---------- EXCERPTED PASSAGE

I saw them probably 20 times in the five years since, and not a single one of those performances was anything less than exhilarating. Everything about that band just made sense, despite its odd self: Bruce Willen’s granny bass and its highly distinctive bruised, warm tone filled rooms without any need for guitars, and Denny Bowen’s hard, tight, and precise drumming kept them from sounding limp or sloppy like so many pissed off hardcore bands. Double Dagger worked because they were so specific—angry but catchy, sarcastic and sincere, visually appealing and aesthetically pleasing—and like all great musicians, they created a world for their songs and performances to exist in. A world of art school girlfriends, stellar graphics and design; sundry posers, fakes and charlatans; political and socioeconomic injustice; and 21st century ennui. Strals was the closest thing Baltimore music had to a Thomas Nast, a rare upstander in a sea of vacant-minded party bots uninterested in the world outside the blogosphere.

Their last show at the Ottobar this past Friday was sad and sweaty. Really, it just sucked to see such a pure band die at its peak, even though that’s how it should be done. Noses were broken, glasses were smashed, and there was no overload of sentimentality: Strals skewered a few who booed Ottobar promoter Todd Lesser, and a pack of glazed kids who wouldn’t stop clamoring for “The Psychic.” Double Dagger remained true to themselves even after underground bands became just as big shameless shills as the stilted skeletons of at the top of corporate rock. They didn’t bother pandering or blowing anyone to get a higher point score, and that so many journalists choked trying to categorize them shows how truly once-in-a-lifetime Double Dagger was.

Strals, Willen, and Bowen never made it onto late night TV or an ATP, but the impact they had here in Baltimore and on the people that saw them around the world was far more intense than puff pieces in Fader. They were rock stars in every way, and you knew watching them they’d one day become a cult obsession like Suicide, Crass, Rites of Spring, At the Drive-In, or Operation Ivy, so buy that Ragged Rubble LP while you still can. It’s sucks, but bands this aggressive and genuine are really M.I.A. right now. I hope people will heed Willen’s advice and start a band to fill that void.

--------------------
---------- DATA SHOWN

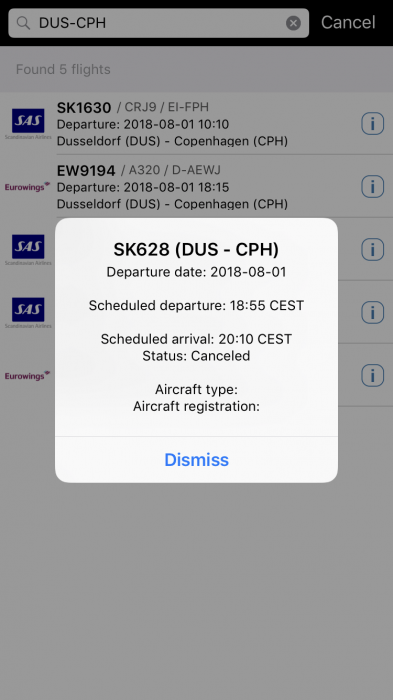The image size is (393, 700).
Task: Select the SAS logo beside SK1630
Action: [x=28, y=124]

--------------------

* [WRITTEN PROBLEM]:
Do these statements agree with the review of Double Dagger? Answer yes or no for each and quote the words of the review that decide it. 1. The band's last show was at the Ottobar. 2. Double Dagger appeared on late night TV. 3. Bruce Willen played guitar in the band.

* [ANSWER TO THE PROBLEM]:
1. Yes: "Their last show at the Ottobar this past Friday was sad and sweaty."
2. No: "Strals, Willen, and Bowen never made it onto late night TV or an ATP"
3. No: "Bruce Willen’s granny bass and its highly distinctive bruised, warm tone filled rooms without any need for guitars"